## TASK DETAILS
The line containing "Task: Click the results after 49 votes text" and every line after it, through the end of the records below, are to be reproduced exactly, with the pictures left out.
'''
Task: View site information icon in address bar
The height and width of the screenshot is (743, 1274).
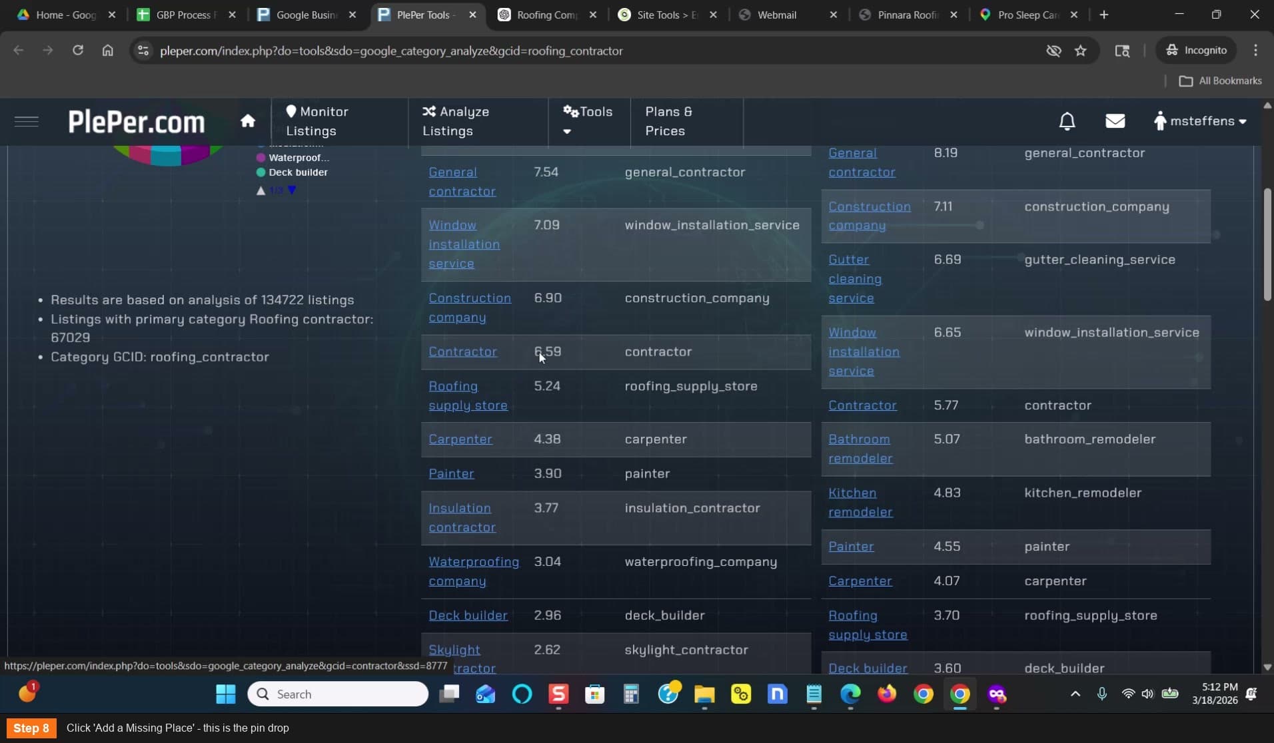Action: pyautogui.click(x=143, y=51)
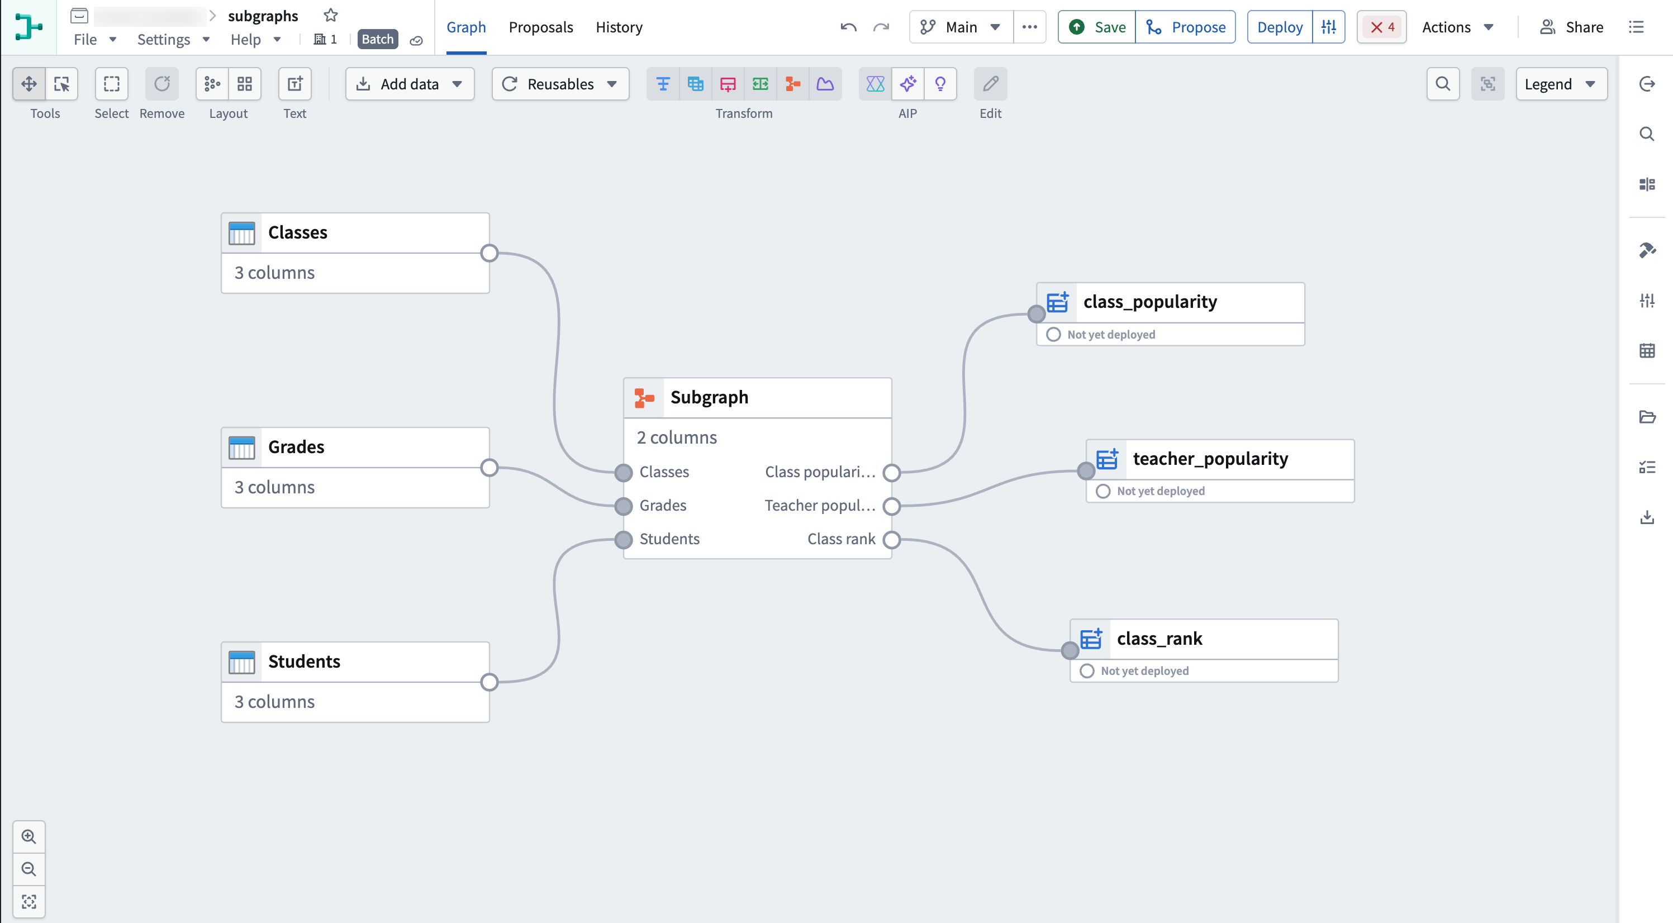Click the orange Subgraph transform icon
1673x923 pixels.
792,84
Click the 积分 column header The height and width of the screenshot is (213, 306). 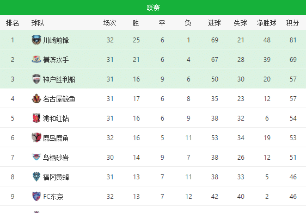point(292,23)
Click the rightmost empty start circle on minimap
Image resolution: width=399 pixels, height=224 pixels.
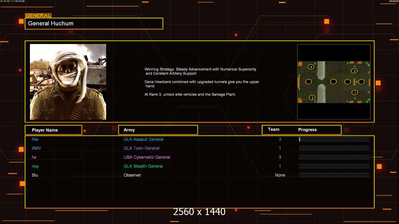(362, 82)
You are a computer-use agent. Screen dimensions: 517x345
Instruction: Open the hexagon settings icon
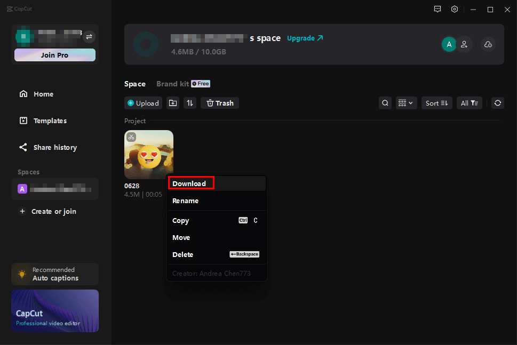pyautogui.click(x=455, y=9)
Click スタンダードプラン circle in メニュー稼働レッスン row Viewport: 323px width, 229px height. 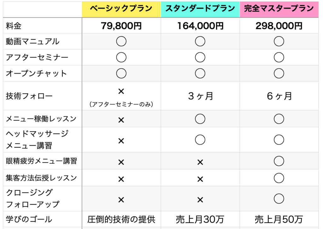pos(200,119)
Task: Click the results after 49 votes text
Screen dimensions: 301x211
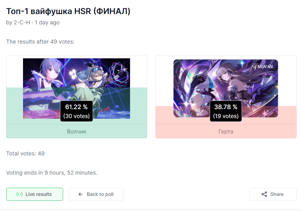Action: [x=40, y=42]
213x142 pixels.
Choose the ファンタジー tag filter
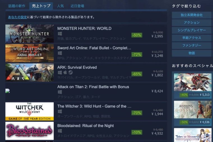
'''
## EXERCISE SOLUTION
Task: Click the results after 49 votes text
Screen dimensions: 301x211
Action: [x=40, y=42]
213x142 pixels.
Choose the ファンタジー tag filter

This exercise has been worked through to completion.